Page text:
With Doki-Doki Universe, ‘cute’ was one of the first words to pop into my head. The entire game, from the world and characters to the HUD and menus, looks as though it were handdrawn by a child. All of Doki-Doki Universe exudes this colorful charm. Thick, black outlines and flat colors comprise absolutely everything. The background music is often light and cheerful. Arms sometimes disappear when not in use. Inanimate objects hold normal conversations with characters who all have round, triangular, or stick-figure bodies, and communicate through speech or thought bubbles with voices that are garbled except for the odd “Yay!” or “Herro!”
At first, this design can feel overwhelming, but first-party studio HumaNature does a great job of quickly making it feel comfortable.
You play as QT377665 (QT3 for short), a robot who is very expressive for someone without a nose or mouth. QT3 has just spent thirty-two years on a tiny asteroid waiting for his human friend to come back for him, with only an adorable balloon for company. Suddenly, a three-eyed alien named Jeff bops along in his tiny spaceship to tell QT3 the bad news that the human girl probably isn’t coming back and QT3 should be reprogrammed. After three decades, the need for an update is understandable, but Jeff reveals that what QT3 lacks is "humanity." QT3 protests that he isn’t human to begin with, which is when Doki-Doki Universe delivers a surprisingly profound line and the game’s central theme: “Humanity isn’t about being human…. Humanity is about understanding others.” With that, Jeff whisks QT3 off to his home planet, where QT3 adventure to find humanity and his human friend begins.
First off, asteroids are everywhere on the game’s map. These are home to very short quizzes you can take that offer observations about the real you. These observations aren’t always accurate, but they’re definitely interesting and provide a very nice respite from the main game when needed. This main narrative thread involves short, side-scrolling planets. There are about 25 planets that QT3 can travel to, including his home and Planet Tutorial. Each is unique in its own way, and each has its own little story for QT3 to interact with. For instance, there is a planet named ‘Suteki’ (which is actually Japanese for ‘nice’) that is indeed decorated with cartoonish Asian culture. There, QT3 meets a woman who is worried because one of her three sushi children (Ebi, Wasabi, and Maki) seems to have run away, concerned that he (or she) might be eaten.
QT3 encounters these cute little stories again and again throughout his adventure. Over time, QT3’s personality and understanding of others really do seem to grow alongside meeting and helping strange new friends. The problem with these kinds of stories is that each one is too short to really garner much investment.
Though it has little effect on the game, QT3’s actions will make a character like him more or less. For instance, gamers can use controls (right analog stick on PS4 and PS3, rear touchpad on Vita) to gesture to characters. The right gesture will make a character like him more. Summoning an item that a character likes or dislikes will also alter QT3’s relationship with that character. The ‘summonable’ items can be misleading, though. One character requested that QT3 summon something magical. I had him summon a rainbow, which had been described as magical by someone else, and the character became upset, declaring that pretty things made him sick.

Task item:
Carry on writing the Doki-Doki Universe review, starting right after its last sentence. The listing that comes next has no connection to the Doki-Doki Universe review.

Source material:
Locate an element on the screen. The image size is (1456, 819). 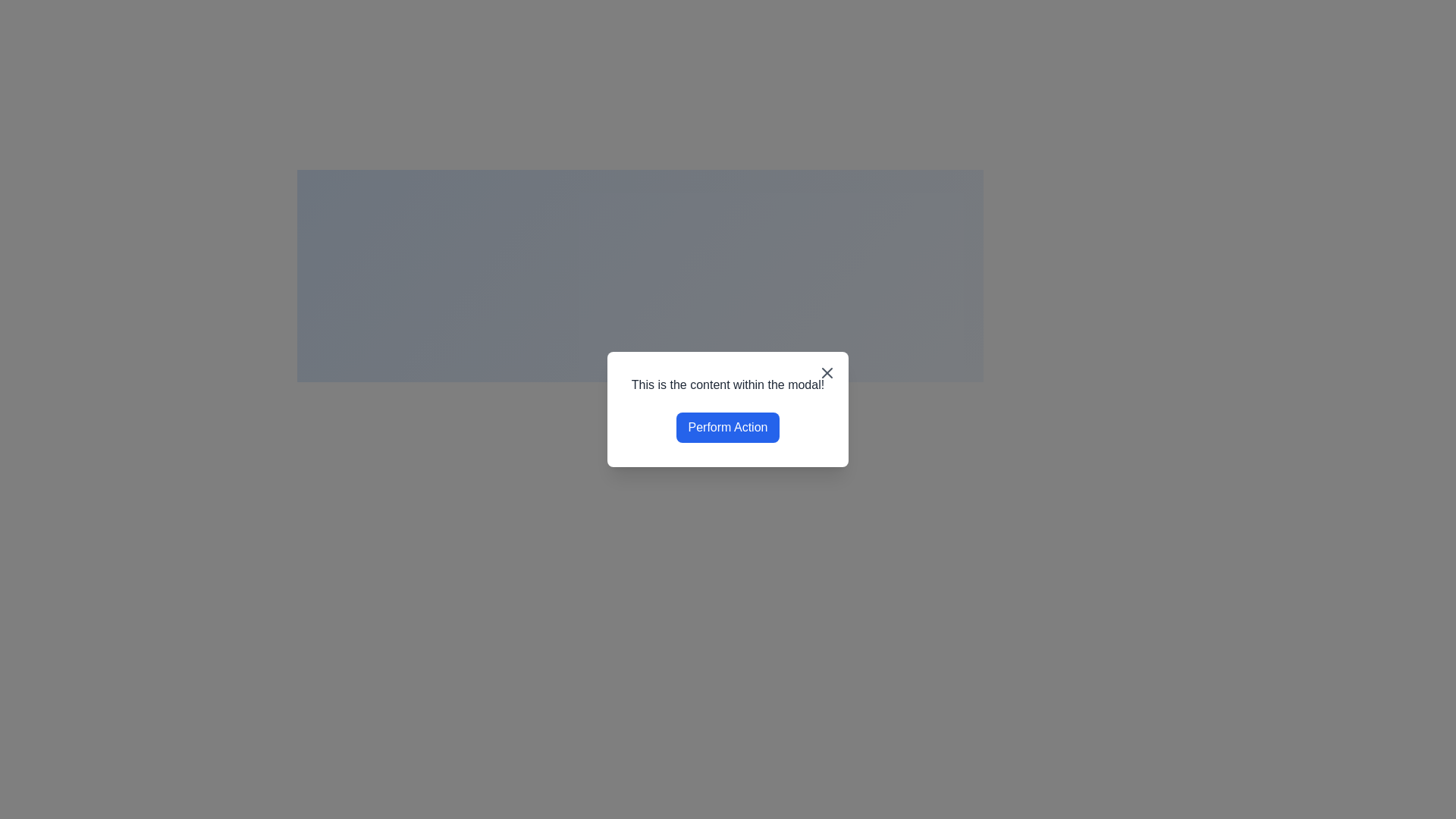
the blue rectangular button with rounded edges labeled 'Perform Action' located in the modal dialog box is located at coordinates (728, 427). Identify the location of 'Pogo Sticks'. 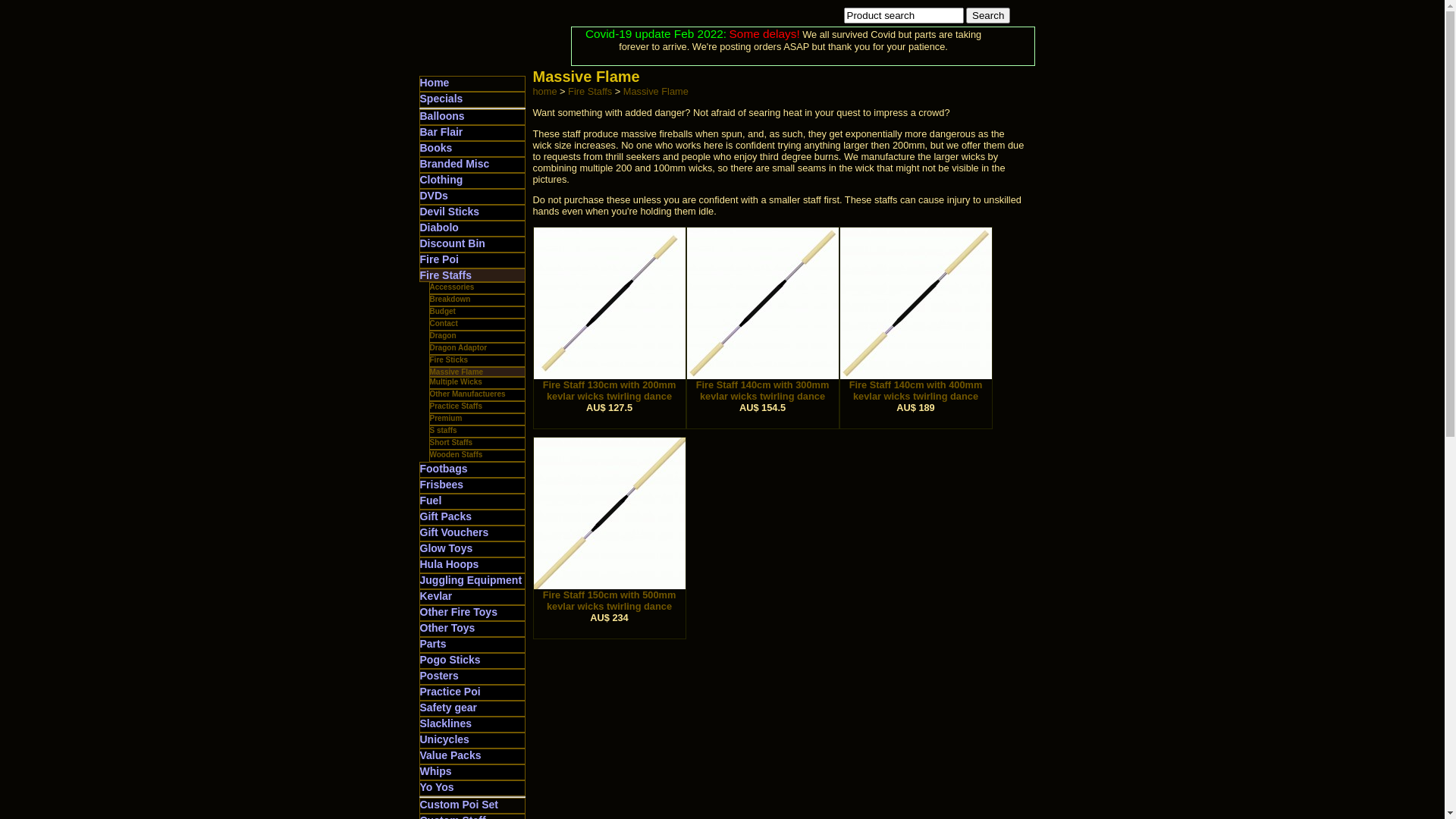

Result of this task:
There is also a chance that whatever you summon to appease a character can “Backfire” and something completely different will be summoned instead. Sometimes this works out and the character is happy—or angry—but more often than not this serves no purpose except to waste time and try your patience, or, worse, set you back in your relationship with that character.
Meanwhile, QT3 is able to pick up and throw almost anything—even himself. Other characters respond to being flung about the planet with either fear and anger or total glee. HumaNature tries to put this to gameplay use. A totem pole on ‘Brrr’ asks QT3 to throw him so that he will land next to a specific character. Fling him as hard as you can, and he will soar far past the target. Lower the range just a little bit and he flops pathetically to the floor and skids a little way, cheering all the while about how much fun he’s having. Finally, I got him to land right on top of the character. That character did absolutely nothing except chase after a dog I had given her earlier in the game. This had me literally shaking my controller in frustration, which caused QT3 to Rumble the world around him, and a few characters to dislike me a little more (except one, who thought it was the most incredible thing EVER).
Doki-Doki Universe’s likeable characters and charming hand-drawn worlds can be entertaining in a pinch and provide a nice break from reality. The way QT3’s relationships affect his understanding is nicely done. Even so, the stories are cute, but uninspiring. Planets go by quickly, and each one’s to-do list is the same. Add poorly executed gameplay mechanics, and the result is that gamers may quickly become bored or frustrated and need a break. This is not the kind of game with a single continuous story that you sit for hours and really play, but it’s nice for something to do when you’re in the right mood for it. Cross-Buy and Cross-Save across PS4, PS3, and PS Vita is an added incentive.